-- WHAT IS NEEDED --
All lines in the material below that contain "computer" should be located and copied.

-*-

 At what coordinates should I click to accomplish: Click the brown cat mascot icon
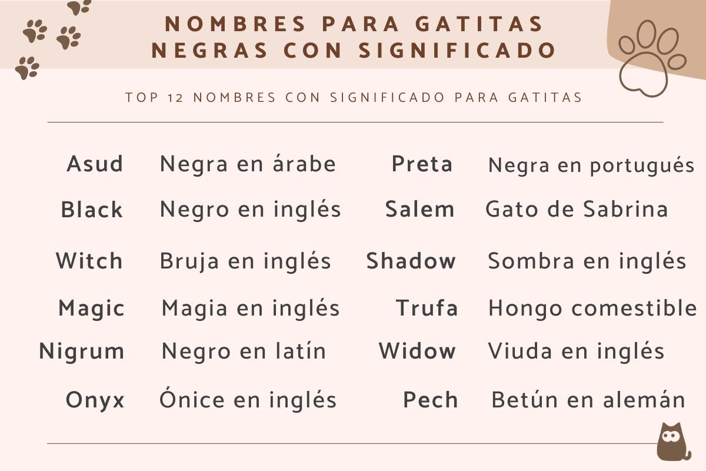click(672, 442)
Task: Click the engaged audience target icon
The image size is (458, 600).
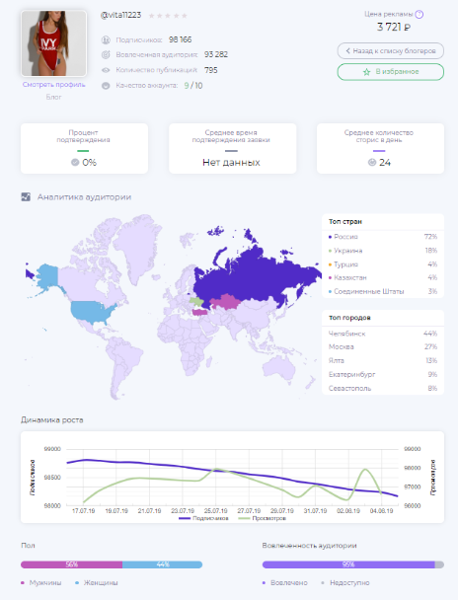Action: 106,54
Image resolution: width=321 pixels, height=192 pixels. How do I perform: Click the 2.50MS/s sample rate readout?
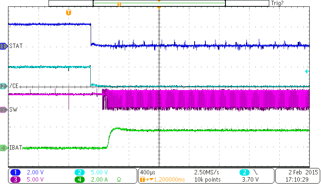coord(207,172)
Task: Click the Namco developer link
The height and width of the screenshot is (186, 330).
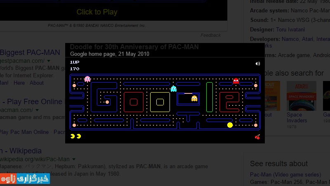Action: tap(291, 39)
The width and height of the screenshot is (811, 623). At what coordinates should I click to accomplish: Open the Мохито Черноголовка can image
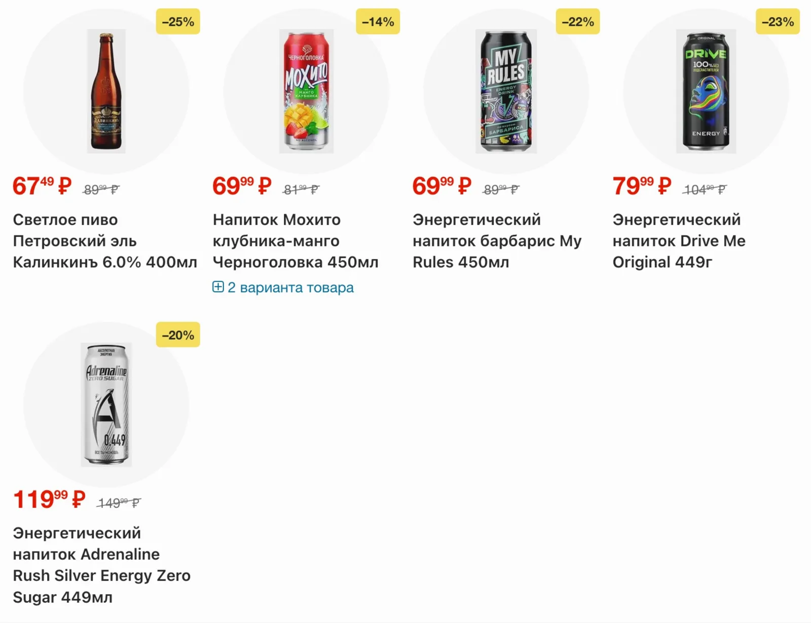[306, 91]
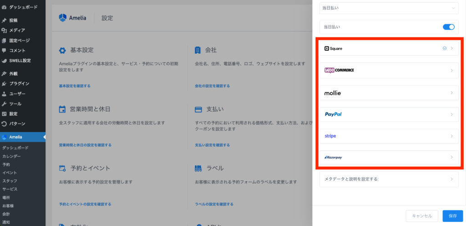The image size is (466, 226).
Task: Click the company building icon
Action: [198, 50]
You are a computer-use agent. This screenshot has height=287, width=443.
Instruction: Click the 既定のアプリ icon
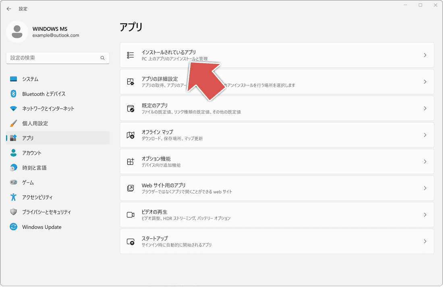[x=130, y=108]
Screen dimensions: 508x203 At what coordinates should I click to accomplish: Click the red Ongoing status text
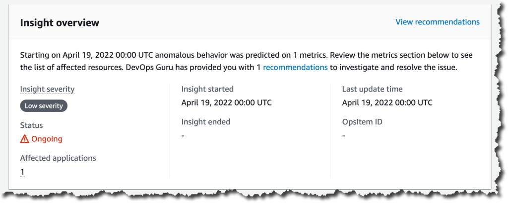tap(47, 139)
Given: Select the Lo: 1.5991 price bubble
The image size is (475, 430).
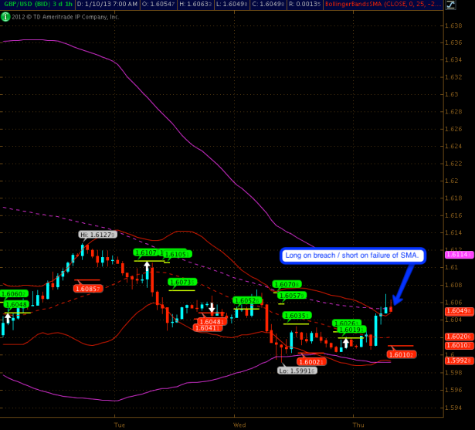Looking at the screenshot, I should [x=294, y=370].
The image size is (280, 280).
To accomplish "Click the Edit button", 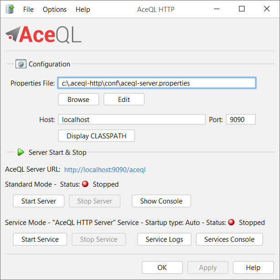I will coord(124,99).
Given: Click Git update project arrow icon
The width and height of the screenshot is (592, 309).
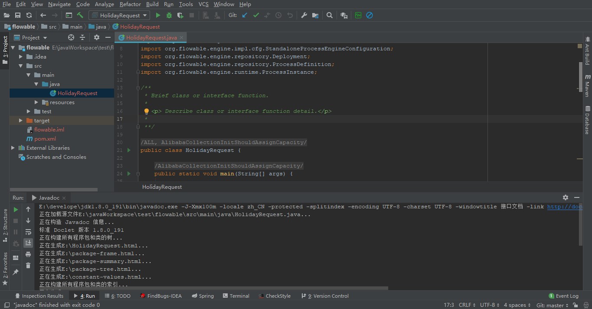Looking at the screenshot, I should 245,15.
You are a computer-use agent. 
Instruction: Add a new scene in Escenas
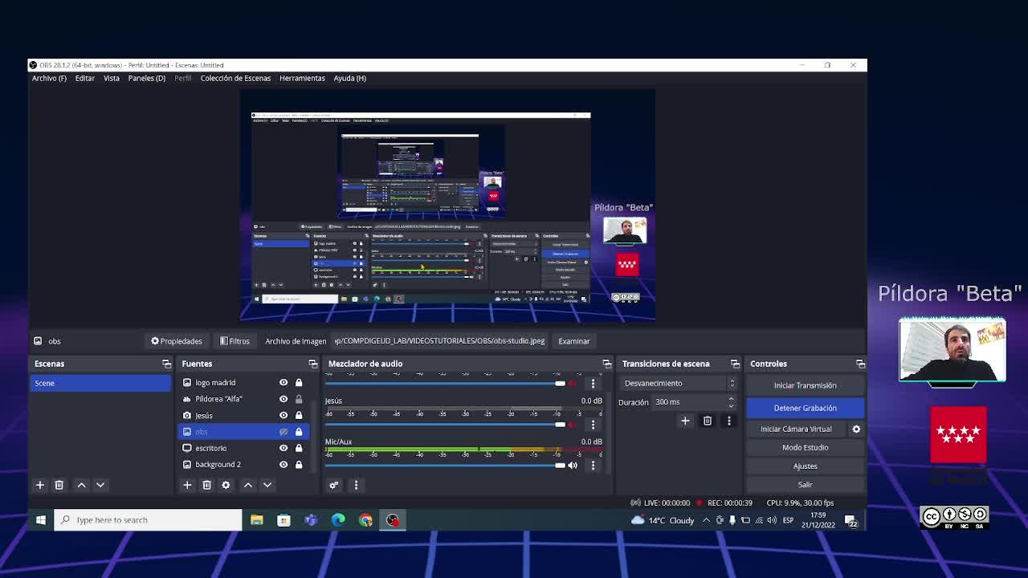pyautogui.click(x=39, y=485)
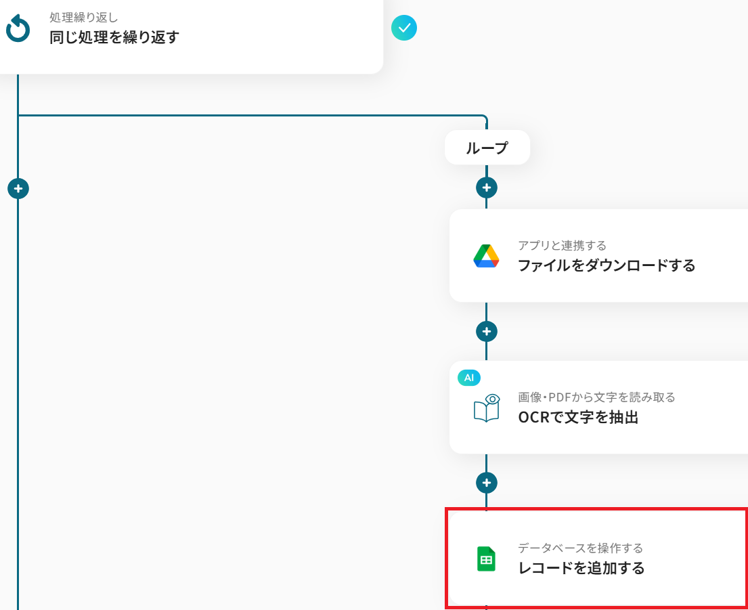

-*-

-- RESPONSE AREA --
You are a computer-use agent. This screenshot has height=287, width=443.
You are a computer-use agent. 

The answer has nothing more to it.